Whiting is world famous as the author of best-selling books and widely-read articles in the popular press about Japanese baseball, Japanese politics, and the Japanese underworld, among other aspects of modern Japan.
In Tokyo Junkie, Whiting’s most recent book, we learn about the life behind the bestsellers. Tokyo Junkie is Whiting’s autobiography, but it is more than that—it is the story of how Whiting’s favorite city, Japan’s kaleidoscopic megalopolis, has changed over time, and how one American has changed along with his adopted town.

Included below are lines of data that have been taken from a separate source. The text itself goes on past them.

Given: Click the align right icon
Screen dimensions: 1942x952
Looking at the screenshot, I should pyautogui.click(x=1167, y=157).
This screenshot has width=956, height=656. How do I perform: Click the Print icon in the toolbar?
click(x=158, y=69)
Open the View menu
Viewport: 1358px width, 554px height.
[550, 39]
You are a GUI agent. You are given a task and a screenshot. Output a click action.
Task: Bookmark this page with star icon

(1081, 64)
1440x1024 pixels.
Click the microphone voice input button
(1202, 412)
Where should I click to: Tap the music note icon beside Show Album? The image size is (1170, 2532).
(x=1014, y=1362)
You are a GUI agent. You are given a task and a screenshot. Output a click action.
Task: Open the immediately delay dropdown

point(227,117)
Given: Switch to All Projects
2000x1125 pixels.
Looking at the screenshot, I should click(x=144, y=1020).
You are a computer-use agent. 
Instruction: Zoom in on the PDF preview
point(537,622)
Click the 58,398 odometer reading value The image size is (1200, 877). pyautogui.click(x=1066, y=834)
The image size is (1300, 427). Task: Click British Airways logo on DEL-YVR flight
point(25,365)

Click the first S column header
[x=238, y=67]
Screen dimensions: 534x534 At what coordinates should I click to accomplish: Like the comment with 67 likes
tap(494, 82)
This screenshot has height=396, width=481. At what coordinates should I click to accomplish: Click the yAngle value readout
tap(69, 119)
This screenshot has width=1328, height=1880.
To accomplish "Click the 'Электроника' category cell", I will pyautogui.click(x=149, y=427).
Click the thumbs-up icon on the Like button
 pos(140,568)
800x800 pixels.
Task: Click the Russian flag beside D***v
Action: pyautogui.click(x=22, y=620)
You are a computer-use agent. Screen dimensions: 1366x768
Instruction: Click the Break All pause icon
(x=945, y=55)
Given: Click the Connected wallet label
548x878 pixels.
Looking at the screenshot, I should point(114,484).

“Tokyo grew right alongside me,” he writes in the Preface. Tokyo Junkie is a spooling variation on this central theme.
The Past In Full
To Whiting’s credit, he doesn’t paper over the racist, misogynistic ugliness of the postwar past. Some of Whiting’s military compatriots in the early years held deeply disturbing views about Japan: Japanese women were “slope-headed” and had “slanted” genitalia, some Neanderthals in khaki pointed out to Whiting. Because Whiting showed interest in Japan and was even learning to speak Japanese—a language that GIs apparently referred to as “shit”— Whiting was inevitably called a “Jap-lover”. Americans who strayed from the usual tourist circuits also sometimes got earfuls of stereotyped insults from the Japanese side.
One might have thought the day had passed when American sojourners could write with open simplicity, as Whiting does, that “a favorite sport among foreign men was the exchange of stories about quirky encounters with Japanese women.” But old habits die hard. The early postwar was a messy, very human working-out of new geopolitical realities, and Whiting provides a historically valuable first-hand account of what the mixing of peoples looks like at the level of the street bar and the two-bit cabaret, especially through the eyes of a privileged conqueror.
Discovering a Writing Career
Whiting’s interest in Japan kept him in the country long after other adventure-seekers had left. For a time, Whiting’s interest went too far in the wrong direction. His youthful carousing in izakaya and hostess clubs eventually devolved into a prolonged flirtation with the demi-monde, where he noticed that Koreans and Okinawans dominated much of the mob violence. Prostitution and human trafficking were rampant, and the yakuza controlled much of that, too.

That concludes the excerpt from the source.